Render the rows from the line containing "Find the location of a particular element. Image" through the end of the rows as a Markdown table with columns n and Line. Number each line, skip blank lines, and omit the pictures.

Stored data:
++++
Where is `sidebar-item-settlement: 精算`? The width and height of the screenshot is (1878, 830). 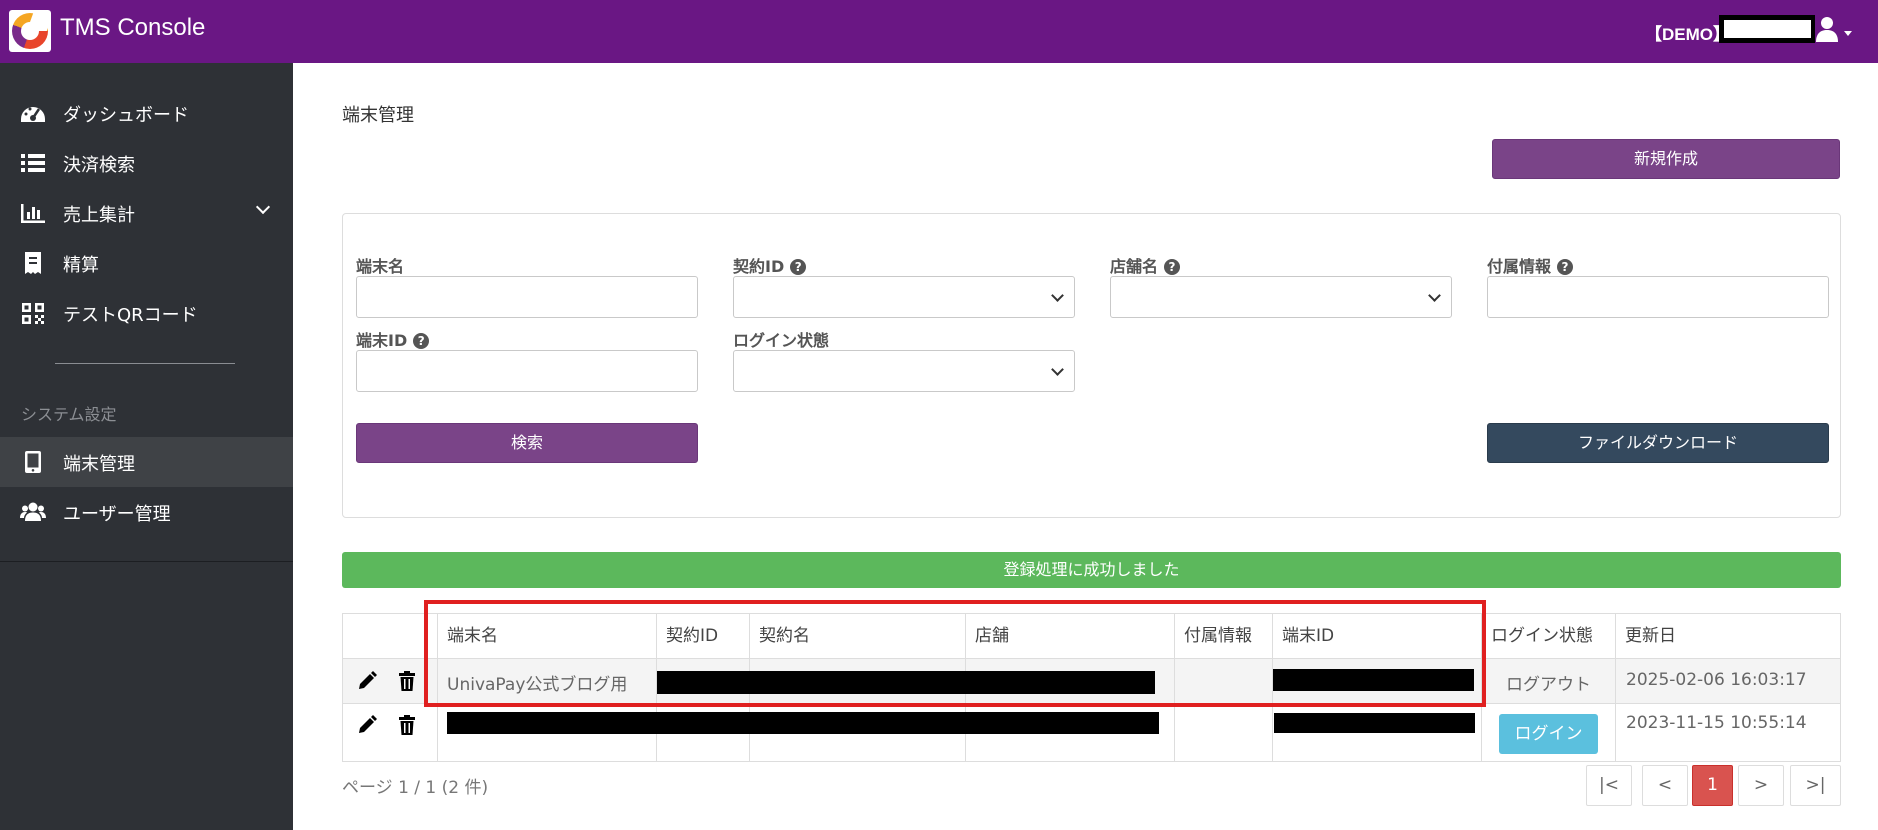 sidebar-item-settlement: 精算 is located at coordinates (146, 263).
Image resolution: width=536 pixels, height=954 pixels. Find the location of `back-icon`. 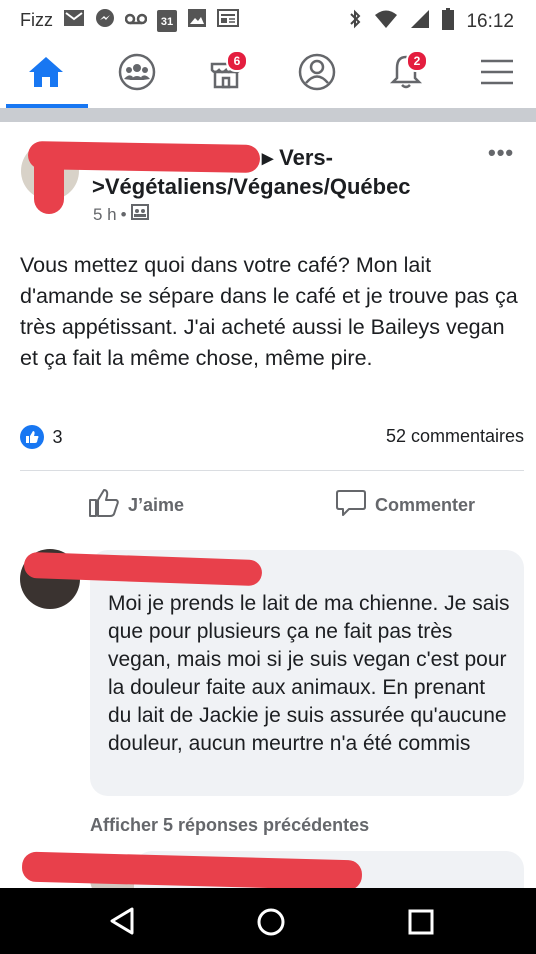

back-icon is located at coordinates (122, 924).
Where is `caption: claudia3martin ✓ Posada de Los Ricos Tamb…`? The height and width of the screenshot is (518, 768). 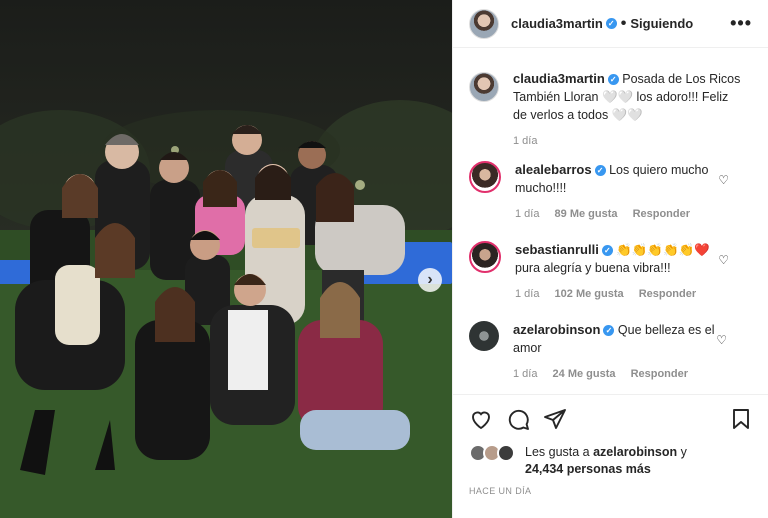
caption: claudia3martin ✓ Posada de Los Ricos Tamb… is located at coordinates (606, 110).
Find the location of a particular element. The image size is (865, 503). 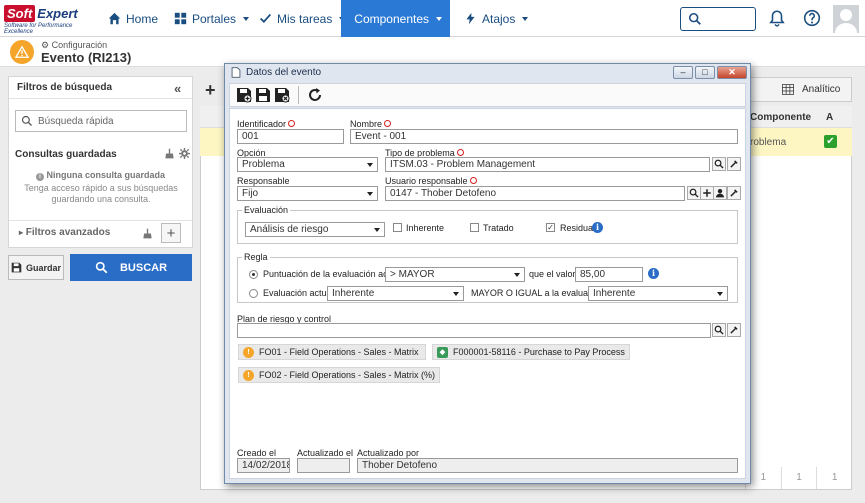

nombre-label: Nombre is located at coordinates (371, 124).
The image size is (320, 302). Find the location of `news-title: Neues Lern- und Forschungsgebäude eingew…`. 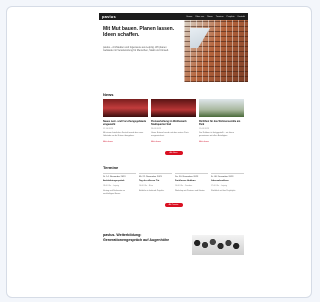

news-title: Neues Lern- und Forschungsgebäude eingew… is located at coordinates (125, 123).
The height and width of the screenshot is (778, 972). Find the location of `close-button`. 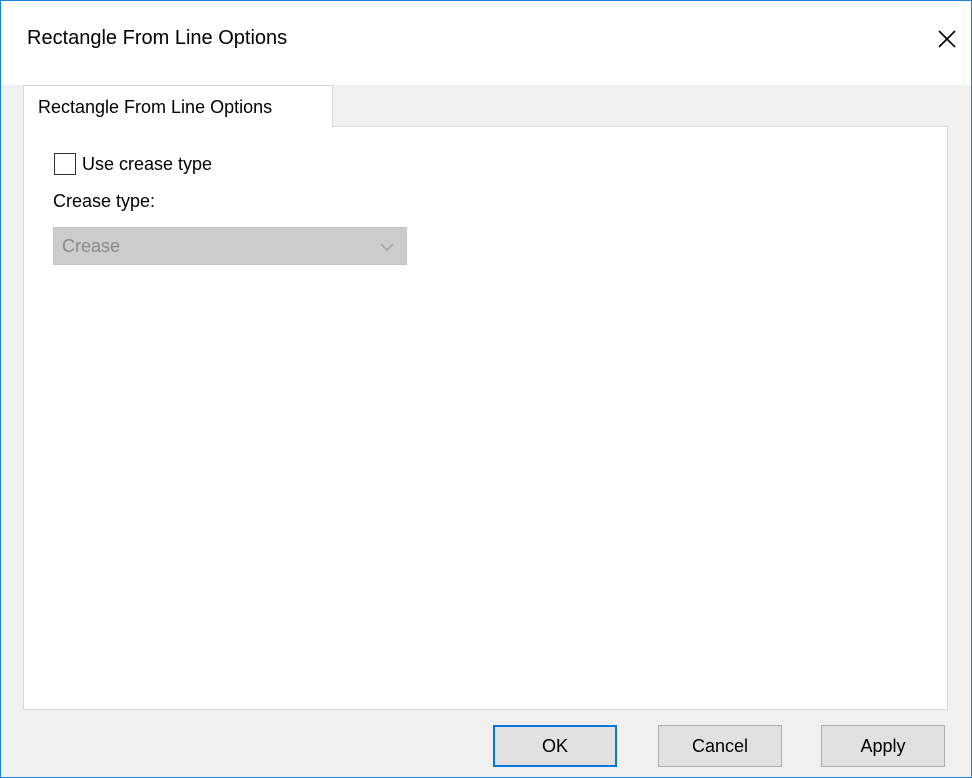

close-button is located at coordinates (947, 39).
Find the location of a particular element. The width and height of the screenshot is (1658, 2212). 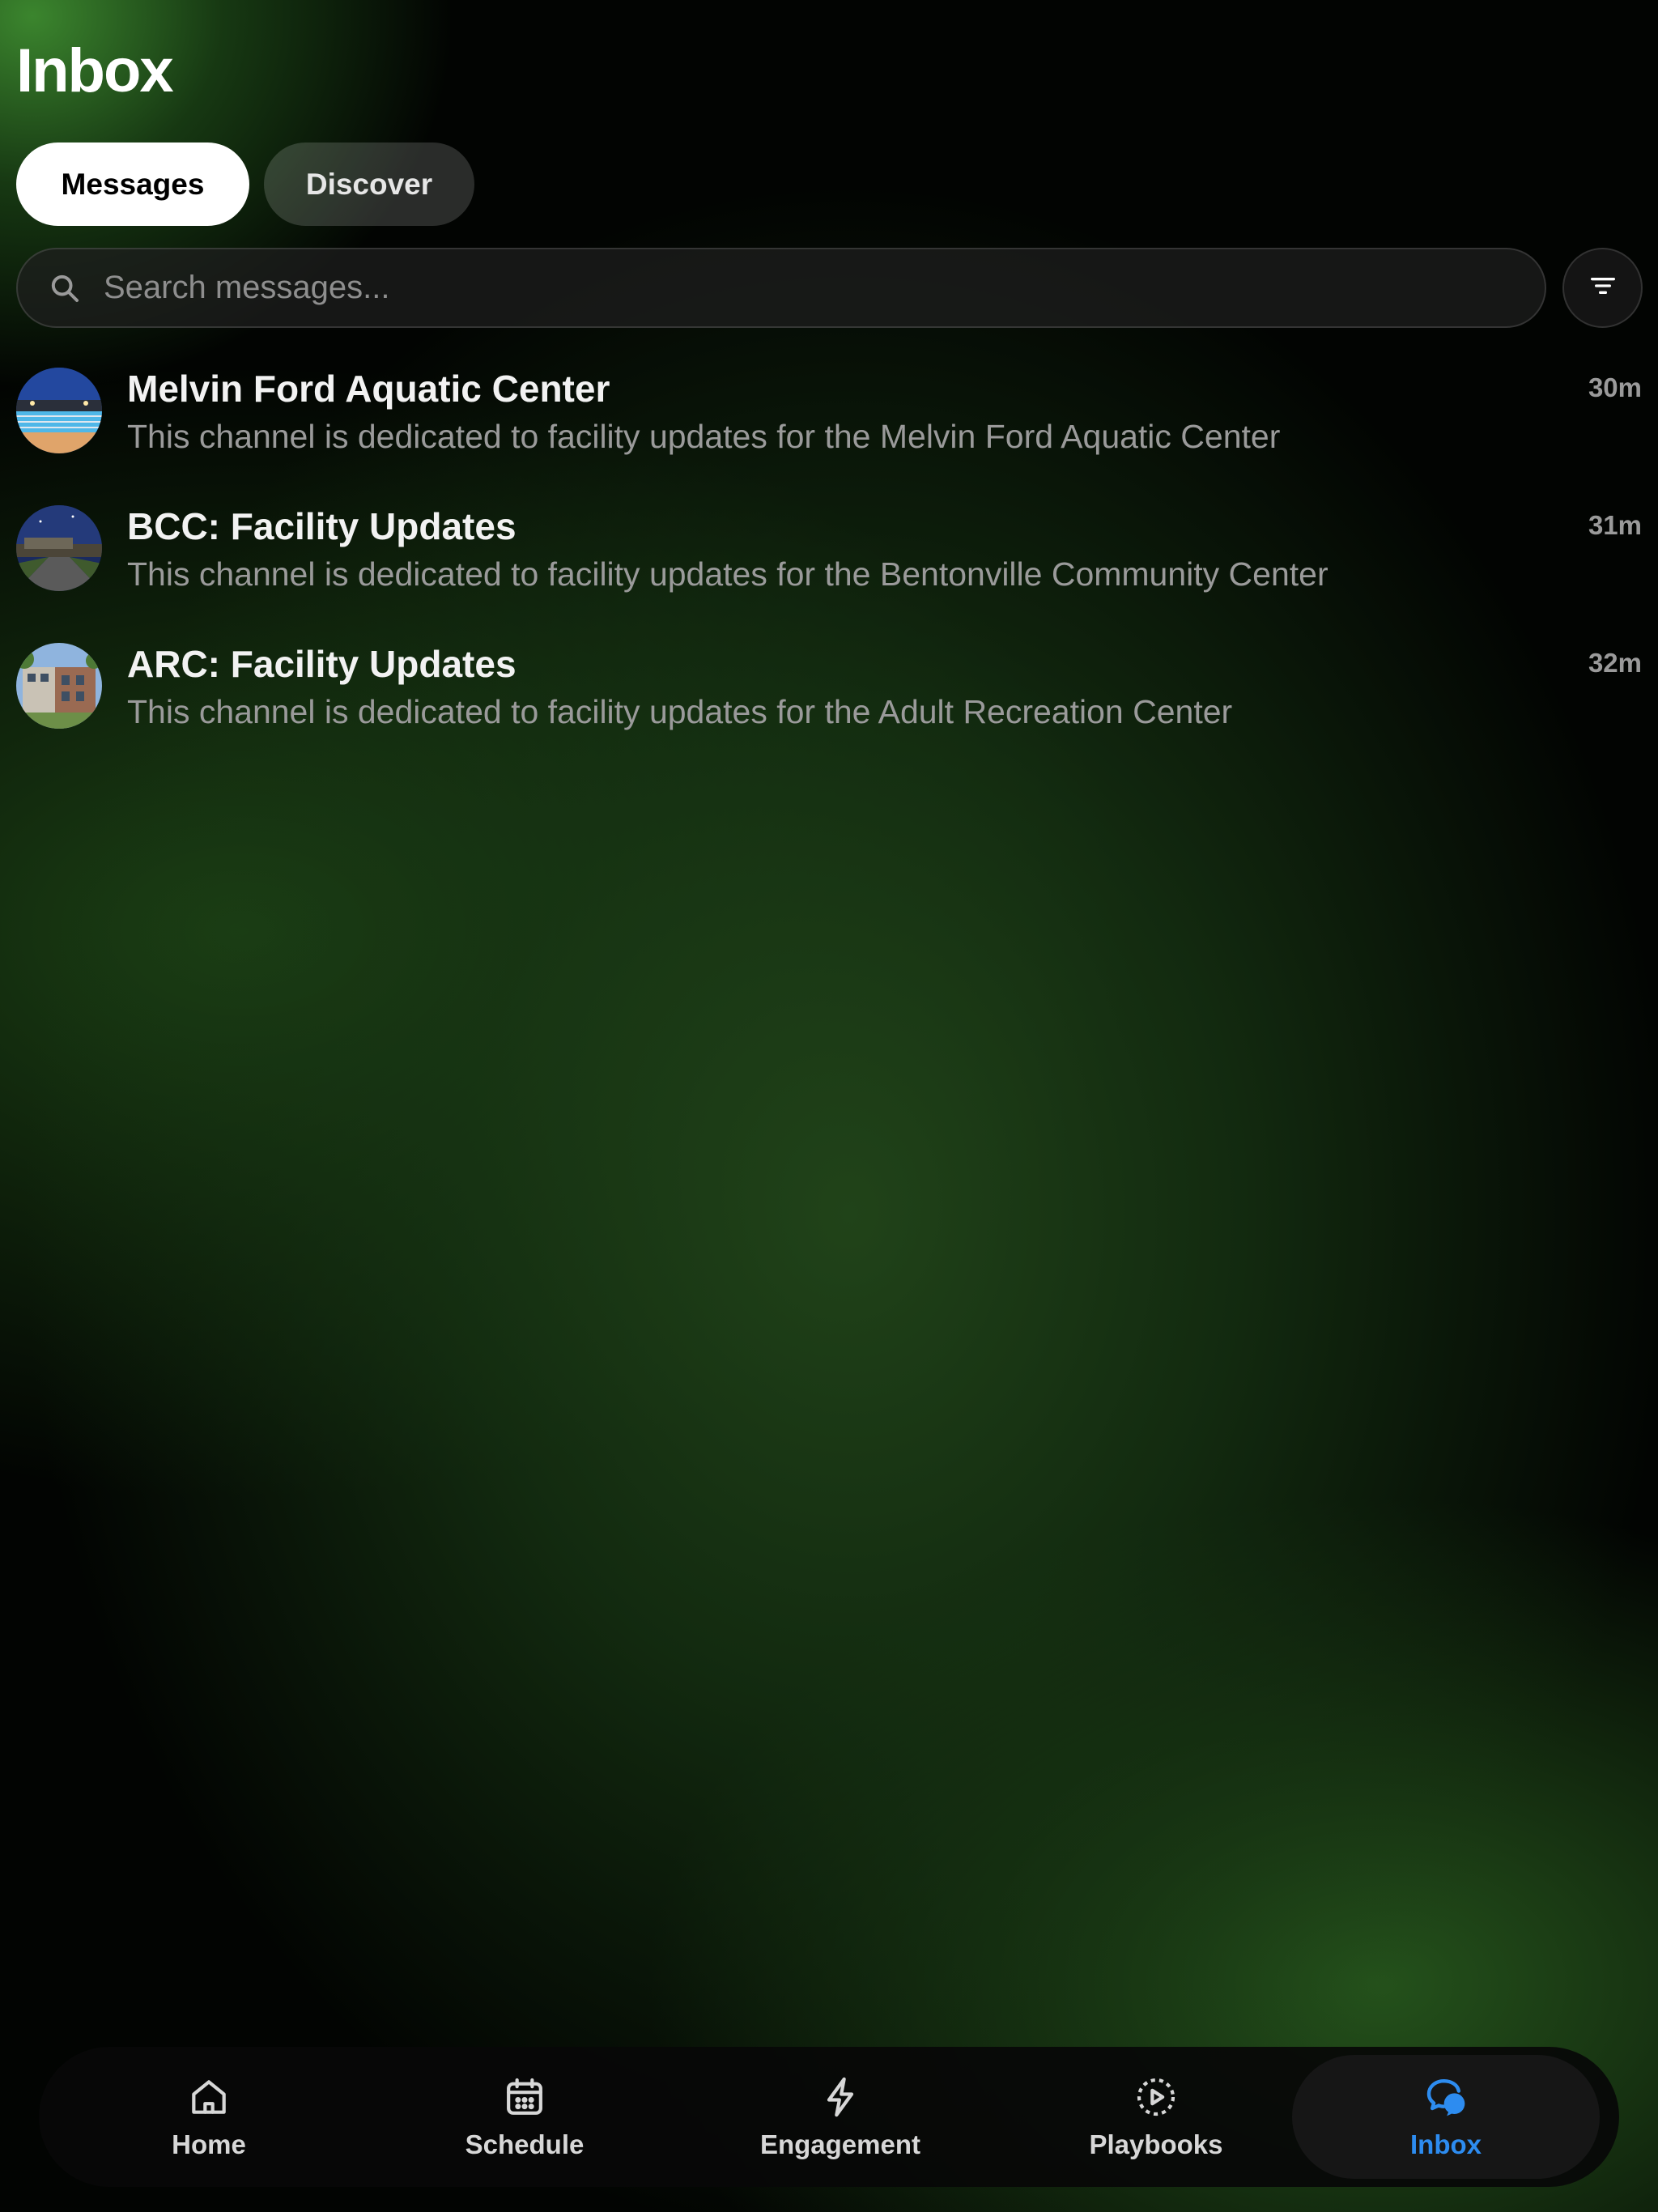

pool-photo-avatar is located at coordinates (59, 410).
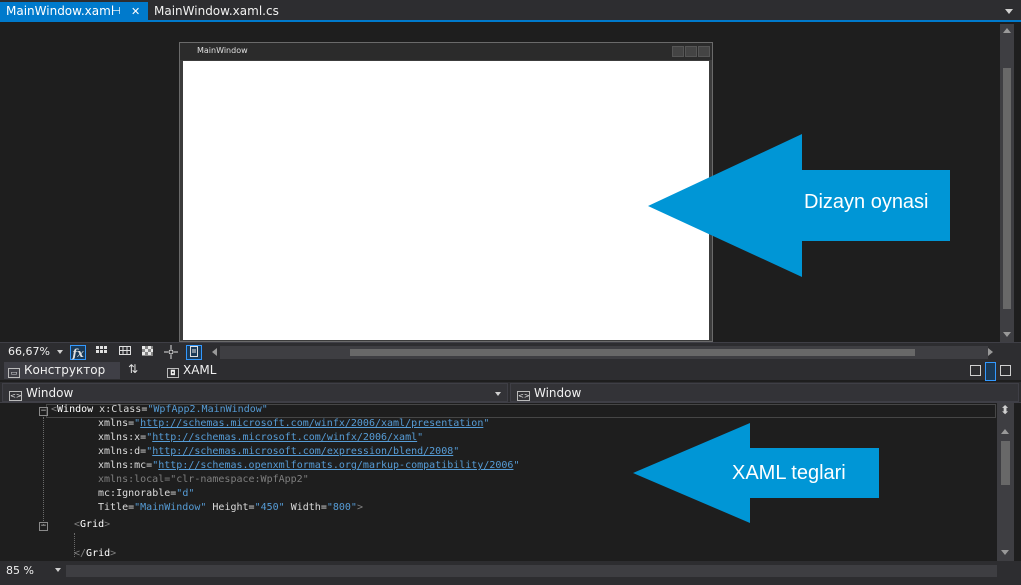 Image resolution: width=1021 pixels, height=585 pixels. Describe the element at coordinates (691, 52) in the screenshot. I see `maximize-icon` at that location.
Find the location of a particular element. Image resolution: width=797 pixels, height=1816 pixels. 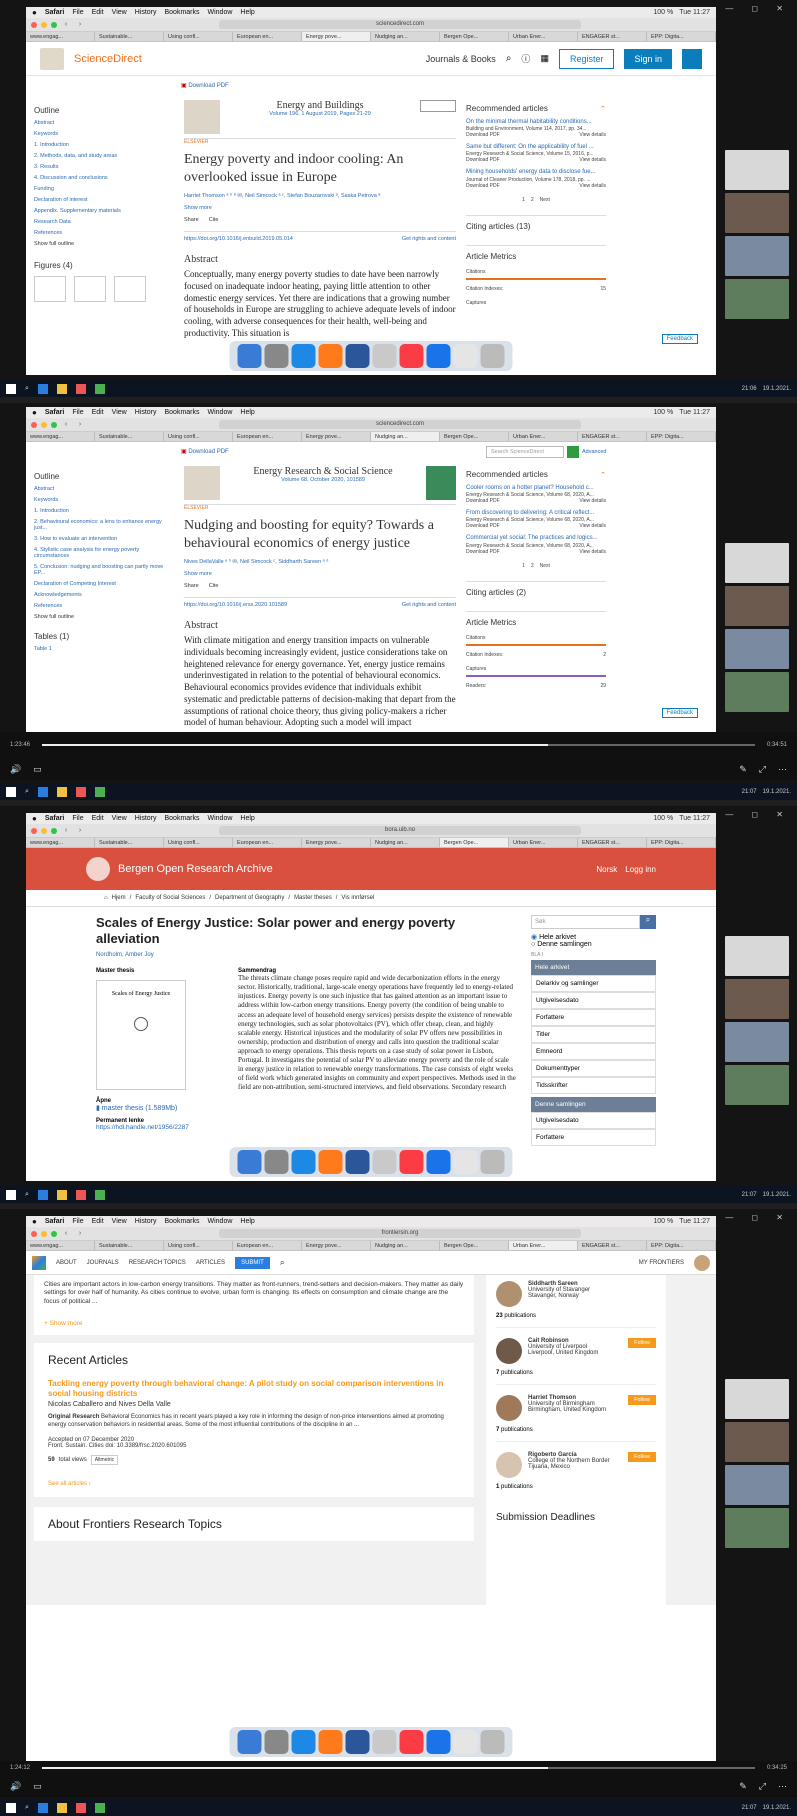

outline-item: 1. Introduction is located at coordinates (102, 511).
++++
Result for this task:
| n | Line |
|---|---|
| 1 | Find the location of a particular element. Image resolution: width=797 pixels, height=1816 pixels.  |
| 2 | outline-item: 1. Introduction is located at coordinates (102, 511). |